===== DATA PROVIDED =====

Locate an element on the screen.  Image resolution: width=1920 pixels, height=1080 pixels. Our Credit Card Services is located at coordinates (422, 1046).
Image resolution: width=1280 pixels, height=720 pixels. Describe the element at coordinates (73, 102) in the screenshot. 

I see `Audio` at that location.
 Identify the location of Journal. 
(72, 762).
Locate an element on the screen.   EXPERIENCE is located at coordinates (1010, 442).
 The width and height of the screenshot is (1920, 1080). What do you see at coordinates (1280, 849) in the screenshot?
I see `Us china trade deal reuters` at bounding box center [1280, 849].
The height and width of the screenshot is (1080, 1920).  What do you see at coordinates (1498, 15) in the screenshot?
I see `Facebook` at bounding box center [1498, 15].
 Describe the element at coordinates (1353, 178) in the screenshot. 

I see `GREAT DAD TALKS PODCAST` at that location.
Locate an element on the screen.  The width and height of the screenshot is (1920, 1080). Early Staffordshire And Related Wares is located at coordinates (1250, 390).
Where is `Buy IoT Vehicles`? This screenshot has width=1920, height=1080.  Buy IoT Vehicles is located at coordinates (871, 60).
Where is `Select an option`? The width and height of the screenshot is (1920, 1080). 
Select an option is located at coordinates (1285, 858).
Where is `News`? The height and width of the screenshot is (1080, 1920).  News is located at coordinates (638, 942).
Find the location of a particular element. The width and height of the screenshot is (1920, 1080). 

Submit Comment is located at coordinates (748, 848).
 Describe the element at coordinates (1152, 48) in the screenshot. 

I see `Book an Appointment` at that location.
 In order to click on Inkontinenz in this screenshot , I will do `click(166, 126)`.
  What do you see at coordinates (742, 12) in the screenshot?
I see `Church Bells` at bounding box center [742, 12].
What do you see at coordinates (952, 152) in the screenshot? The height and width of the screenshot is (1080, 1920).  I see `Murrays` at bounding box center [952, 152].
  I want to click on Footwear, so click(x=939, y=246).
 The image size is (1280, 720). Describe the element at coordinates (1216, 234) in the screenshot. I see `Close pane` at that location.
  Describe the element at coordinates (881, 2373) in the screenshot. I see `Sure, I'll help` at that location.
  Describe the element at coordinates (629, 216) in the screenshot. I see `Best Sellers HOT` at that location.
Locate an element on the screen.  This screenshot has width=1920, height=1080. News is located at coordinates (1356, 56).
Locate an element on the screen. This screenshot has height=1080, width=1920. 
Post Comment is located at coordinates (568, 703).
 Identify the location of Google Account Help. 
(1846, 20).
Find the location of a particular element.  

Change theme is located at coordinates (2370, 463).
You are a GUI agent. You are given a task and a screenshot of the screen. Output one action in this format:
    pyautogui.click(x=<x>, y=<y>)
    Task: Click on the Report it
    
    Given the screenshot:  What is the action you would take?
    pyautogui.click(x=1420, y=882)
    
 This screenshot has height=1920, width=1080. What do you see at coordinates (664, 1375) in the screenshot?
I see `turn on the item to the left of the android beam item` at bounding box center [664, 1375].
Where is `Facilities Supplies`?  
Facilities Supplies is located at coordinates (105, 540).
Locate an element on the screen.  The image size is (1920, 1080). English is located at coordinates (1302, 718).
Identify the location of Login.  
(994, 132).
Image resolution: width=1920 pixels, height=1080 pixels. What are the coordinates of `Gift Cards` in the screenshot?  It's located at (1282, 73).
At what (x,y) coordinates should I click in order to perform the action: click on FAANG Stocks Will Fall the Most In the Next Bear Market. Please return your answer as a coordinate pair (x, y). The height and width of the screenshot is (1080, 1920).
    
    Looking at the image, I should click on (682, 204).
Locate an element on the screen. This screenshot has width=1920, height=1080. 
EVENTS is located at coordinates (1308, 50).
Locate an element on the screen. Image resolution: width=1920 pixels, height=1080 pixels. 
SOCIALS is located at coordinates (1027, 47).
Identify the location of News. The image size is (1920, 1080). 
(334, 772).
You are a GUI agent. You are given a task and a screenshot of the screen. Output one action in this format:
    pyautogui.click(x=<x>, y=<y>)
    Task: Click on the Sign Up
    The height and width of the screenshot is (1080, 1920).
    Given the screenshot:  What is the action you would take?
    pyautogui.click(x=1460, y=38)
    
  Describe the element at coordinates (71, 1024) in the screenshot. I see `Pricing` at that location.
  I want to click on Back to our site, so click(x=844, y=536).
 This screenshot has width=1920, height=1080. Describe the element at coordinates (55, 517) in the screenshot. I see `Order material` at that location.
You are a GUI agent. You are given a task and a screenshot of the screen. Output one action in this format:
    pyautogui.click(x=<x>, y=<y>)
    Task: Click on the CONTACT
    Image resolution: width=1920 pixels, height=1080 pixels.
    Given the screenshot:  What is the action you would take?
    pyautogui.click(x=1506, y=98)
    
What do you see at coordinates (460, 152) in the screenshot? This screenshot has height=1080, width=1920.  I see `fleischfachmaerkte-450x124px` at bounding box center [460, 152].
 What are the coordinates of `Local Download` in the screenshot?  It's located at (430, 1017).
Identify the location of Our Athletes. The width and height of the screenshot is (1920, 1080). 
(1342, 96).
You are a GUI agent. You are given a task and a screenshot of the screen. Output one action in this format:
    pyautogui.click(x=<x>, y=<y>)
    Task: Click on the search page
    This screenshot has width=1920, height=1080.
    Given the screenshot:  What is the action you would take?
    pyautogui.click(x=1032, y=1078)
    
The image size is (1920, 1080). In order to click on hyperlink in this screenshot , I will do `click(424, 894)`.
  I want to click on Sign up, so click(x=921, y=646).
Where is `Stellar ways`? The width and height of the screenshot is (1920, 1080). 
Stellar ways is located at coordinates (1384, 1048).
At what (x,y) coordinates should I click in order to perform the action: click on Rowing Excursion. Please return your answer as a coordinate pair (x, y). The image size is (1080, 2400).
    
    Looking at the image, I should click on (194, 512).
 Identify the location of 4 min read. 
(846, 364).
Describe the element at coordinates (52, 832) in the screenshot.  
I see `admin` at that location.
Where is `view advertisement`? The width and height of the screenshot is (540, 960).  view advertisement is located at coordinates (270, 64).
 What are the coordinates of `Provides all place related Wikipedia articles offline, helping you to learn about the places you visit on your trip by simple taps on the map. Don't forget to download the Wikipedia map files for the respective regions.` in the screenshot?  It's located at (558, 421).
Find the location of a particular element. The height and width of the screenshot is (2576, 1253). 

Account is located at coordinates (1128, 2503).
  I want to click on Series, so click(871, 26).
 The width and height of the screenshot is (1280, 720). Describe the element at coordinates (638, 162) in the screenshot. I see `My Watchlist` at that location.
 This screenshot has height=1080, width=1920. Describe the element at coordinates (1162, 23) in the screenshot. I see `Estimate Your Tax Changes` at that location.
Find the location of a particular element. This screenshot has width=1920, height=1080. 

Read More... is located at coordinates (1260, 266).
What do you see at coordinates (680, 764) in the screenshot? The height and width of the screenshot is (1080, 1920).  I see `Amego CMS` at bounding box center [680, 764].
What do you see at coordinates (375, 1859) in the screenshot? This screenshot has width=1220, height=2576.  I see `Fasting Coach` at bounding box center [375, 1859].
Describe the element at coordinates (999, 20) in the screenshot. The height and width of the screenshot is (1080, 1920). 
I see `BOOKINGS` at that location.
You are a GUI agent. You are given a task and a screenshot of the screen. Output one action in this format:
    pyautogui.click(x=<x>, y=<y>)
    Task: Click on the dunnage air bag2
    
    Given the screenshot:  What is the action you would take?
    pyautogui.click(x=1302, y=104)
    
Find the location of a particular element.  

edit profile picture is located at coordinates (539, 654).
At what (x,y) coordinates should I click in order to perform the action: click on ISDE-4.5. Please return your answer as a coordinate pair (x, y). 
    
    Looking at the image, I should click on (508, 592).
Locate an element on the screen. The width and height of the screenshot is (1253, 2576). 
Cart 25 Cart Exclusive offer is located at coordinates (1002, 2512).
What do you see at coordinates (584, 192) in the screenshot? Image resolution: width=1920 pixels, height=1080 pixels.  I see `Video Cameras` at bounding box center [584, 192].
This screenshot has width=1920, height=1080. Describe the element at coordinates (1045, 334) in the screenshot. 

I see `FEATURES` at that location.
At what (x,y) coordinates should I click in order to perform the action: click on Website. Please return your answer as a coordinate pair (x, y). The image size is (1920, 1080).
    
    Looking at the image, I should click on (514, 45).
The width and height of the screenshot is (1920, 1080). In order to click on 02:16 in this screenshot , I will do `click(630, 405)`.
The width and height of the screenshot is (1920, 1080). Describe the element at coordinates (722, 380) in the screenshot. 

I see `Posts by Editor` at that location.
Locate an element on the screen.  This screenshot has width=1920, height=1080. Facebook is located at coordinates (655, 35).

=====

_WHAT TO PRODUCE:_
Rewrite only the lines running from the one containing "at (558, 421)." down to the one containing "edit profile picture", swapping "Find the location of a particular element" for "Locate a particular element" and keeping everything else the same.

_SOLUTION FOR THIS TASK:_
 What are the coordinates of `Provides all place related Wikipedia articles offline, helping you to learn about the places you visit on your trip by simple taps on the map. Don't forget to download the Wikipedia map files for the respective regions.` in the screenshot?  It's located at (558, 421).
Locate a particular element. The height and width of the screenshot is (2576, 1253). 

Account is located at coordinates (1128, 2503).
  I want to click on Series, so click(871, 26).
 The width and height of the screenshot is (1280, 720). Describe the element at coordinates (638, 162) in the screenshot. I see `My Watchlist` at that location.
 This screenshot has height=1080, width=1920. Describe the element at coordinates (1162, 23) in the screenshot. I see `Estimate Your Tax Changes` at that location.
Locate a particular element. This screenshot has width=1920, height=1080. 

Read More... is located at coordinates (1260, 266).
What do you see at coordinates (680, 764) in the screenshot? The height and width of the screenshot is (1080, 1920).  I see `Amego CMS` at bounding box center [680, 764].
What do you see at coordinates (375, 1859) in the screenshot? This screenshot has width=1220, height=2576.  I see `Fasting Coach` at bounding box center [375, 1859].
Describe the element at coordinates (999, 20) in the screenshot. The height and width of the screenshot is (1080, 1920). 
I see `BOOKINGS` at that location.
You are a GUI agent. You are given a task and a screenshot of the screen. Output one action in this format:
    pyautogui.click(x=<x>, y=<y>)
    Task: Click on the dunnage air bag2
    
    Given the screenshot:  What is the action you would take?
    pyautogui.click(x=1302, y=104)
    
Locate a particular element.  

edit profile picture is located at coordinates (539, 654).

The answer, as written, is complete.